I know we could be more efficient if we had compatible computers, possibly setting up a network if we had Internet access or another means to communicate, and having up to date equipment. But there are so many needs, not sure when this will happen. We also need a new kitchen, dining area and more toilets in order to meet government licensing requirements. So I will be working on finding grant funding for that, although we will need an audit in order to apply for two of the sources I know about and that takes me back to learning Quick Books and getting the Center to use it appropriately so we can pass an audit.

I am afraid this is way too long so hopefully you have not fallen asleep or given up and gone back to more interesting Facebook postings. In a future post I will reflect more on the differences in working styles that I have found most interesting. I will close with a picture of our latest friend- our neighbor’s rooster whose favorite spot was the window ledge outside our back window until the neighbors made him go home with them at night. I named him Cogburn (yes, I am dating myself) and was promised he is not scheduled to be dinner any time soon.

Ten Things

Sitting around today we’ve been talking about what we miss  most about life in the U.S.  This is not intended to be a list of complaints about our life here. We are actually quite content and happy with what we do have.  Our experience thus far has just made us realize how much we take for granted.  We don’t stop often enough and just appreciate what we have when we have it. Guess that is one of the fundamental ways that service in the Peace Corps changes you.

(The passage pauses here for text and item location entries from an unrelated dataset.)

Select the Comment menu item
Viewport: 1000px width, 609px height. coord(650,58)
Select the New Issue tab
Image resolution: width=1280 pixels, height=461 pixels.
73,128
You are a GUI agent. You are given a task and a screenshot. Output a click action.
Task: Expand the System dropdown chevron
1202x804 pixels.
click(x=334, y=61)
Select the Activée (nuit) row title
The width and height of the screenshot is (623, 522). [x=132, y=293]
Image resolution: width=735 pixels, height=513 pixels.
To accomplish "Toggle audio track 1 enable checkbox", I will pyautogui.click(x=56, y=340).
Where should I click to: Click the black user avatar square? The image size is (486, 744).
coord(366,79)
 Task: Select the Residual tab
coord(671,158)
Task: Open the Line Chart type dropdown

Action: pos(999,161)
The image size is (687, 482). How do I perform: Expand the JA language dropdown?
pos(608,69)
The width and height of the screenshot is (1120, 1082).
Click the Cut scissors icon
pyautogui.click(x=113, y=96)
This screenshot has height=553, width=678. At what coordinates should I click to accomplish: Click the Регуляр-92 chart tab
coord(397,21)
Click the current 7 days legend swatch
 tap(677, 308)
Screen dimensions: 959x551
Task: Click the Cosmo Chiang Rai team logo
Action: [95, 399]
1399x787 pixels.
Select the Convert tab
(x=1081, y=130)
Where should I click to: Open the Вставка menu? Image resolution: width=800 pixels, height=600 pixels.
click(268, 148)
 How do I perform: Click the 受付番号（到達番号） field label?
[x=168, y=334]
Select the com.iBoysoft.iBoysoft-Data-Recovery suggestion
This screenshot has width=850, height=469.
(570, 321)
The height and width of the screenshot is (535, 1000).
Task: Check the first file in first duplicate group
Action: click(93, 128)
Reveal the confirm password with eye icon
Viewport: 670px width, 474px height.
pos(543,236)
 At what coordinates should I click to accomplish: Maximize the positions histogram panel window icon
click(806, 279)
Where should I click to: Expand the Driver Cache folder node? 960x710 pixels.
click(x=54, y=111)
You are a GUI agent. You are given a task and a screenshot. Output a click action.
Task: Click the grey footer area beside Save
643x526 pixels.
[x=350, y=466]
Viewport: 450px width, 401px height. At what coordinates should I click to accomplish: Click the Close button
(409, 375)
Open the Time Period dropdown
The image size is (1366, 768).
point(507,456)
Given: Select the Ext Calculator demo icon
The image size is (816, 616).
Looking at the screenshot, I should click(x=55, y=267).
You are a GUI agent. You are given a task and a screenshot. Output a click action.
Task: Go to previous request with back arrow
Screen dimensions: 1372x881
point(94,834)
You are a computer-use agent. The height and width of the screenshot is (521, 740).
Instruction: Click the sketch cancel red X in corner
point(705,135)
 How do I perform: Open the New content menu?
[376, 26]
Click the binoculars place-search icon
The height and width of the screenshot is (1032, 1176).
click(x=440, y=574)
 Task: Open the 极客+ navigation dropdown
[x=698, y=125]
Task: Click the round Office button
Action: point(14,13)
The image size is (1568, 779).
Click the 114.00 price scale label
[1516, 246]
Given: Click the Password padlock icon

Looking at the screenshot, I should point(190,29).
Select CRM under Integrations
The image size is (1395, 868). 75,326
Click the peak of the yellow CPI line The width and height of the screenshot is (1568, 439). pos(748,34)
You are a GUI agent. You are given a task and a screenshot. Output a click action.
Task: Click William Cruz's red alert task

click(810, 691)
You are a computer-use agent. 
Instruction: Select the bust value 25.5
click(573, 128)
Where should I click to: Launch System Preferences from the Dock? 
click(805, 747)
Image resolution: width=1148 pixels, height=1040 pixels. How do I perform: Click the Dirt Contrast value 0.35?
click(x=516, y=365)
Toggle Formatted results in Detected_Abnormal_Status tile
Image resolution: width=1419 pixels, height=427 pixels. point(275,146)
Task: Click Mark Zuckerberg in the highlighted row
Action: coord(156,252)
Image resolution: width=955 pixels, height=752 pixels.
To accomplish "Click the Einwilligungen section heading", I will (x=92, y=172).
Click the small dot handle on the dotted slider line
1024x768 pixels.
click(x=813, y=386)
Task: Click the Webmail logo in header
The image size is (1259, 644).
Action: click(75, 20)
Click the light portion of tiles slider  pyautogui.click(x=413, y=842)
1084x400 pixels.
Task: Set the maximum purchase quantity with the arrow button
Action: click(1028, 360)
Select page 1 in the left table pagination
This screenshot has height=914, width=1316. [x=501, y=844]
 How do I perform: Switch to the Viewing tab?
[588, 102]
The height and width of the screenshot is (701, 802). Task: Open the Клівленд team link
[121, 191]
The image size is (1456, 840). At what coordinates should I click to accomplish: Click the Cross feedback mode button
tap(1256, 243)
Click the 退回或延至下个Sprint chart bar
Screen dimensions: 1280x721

The following is a list of the Ten Things we are most thankful we have back in the U.S.:

10. Being able to go out to eat or order in when we just don’t feel like cooking.(Corollary: Microwave oven for reheating things we do make ourselves like pizza)

9. Having pets

8. Flush toilet without worrying about how much water we are using

7. Consistent and dependable running water

6. AC when the temperature is over 90 degrees for more than a day or t      two

5. Having a car

4. Washing machine

3. Any recycling at all!

2. Curbside recycling

1. Regular trash pickup

But, then again- We don’t have this outside our front door in the US…

more mom and baby


sunset after storm

Water went off at 5 pm after 5.5 days of luxury. Storm hit at 6:30 and left a layer of dust all over the house. Power went around 7.  BUT- we got this beautiful sunset so no complaints.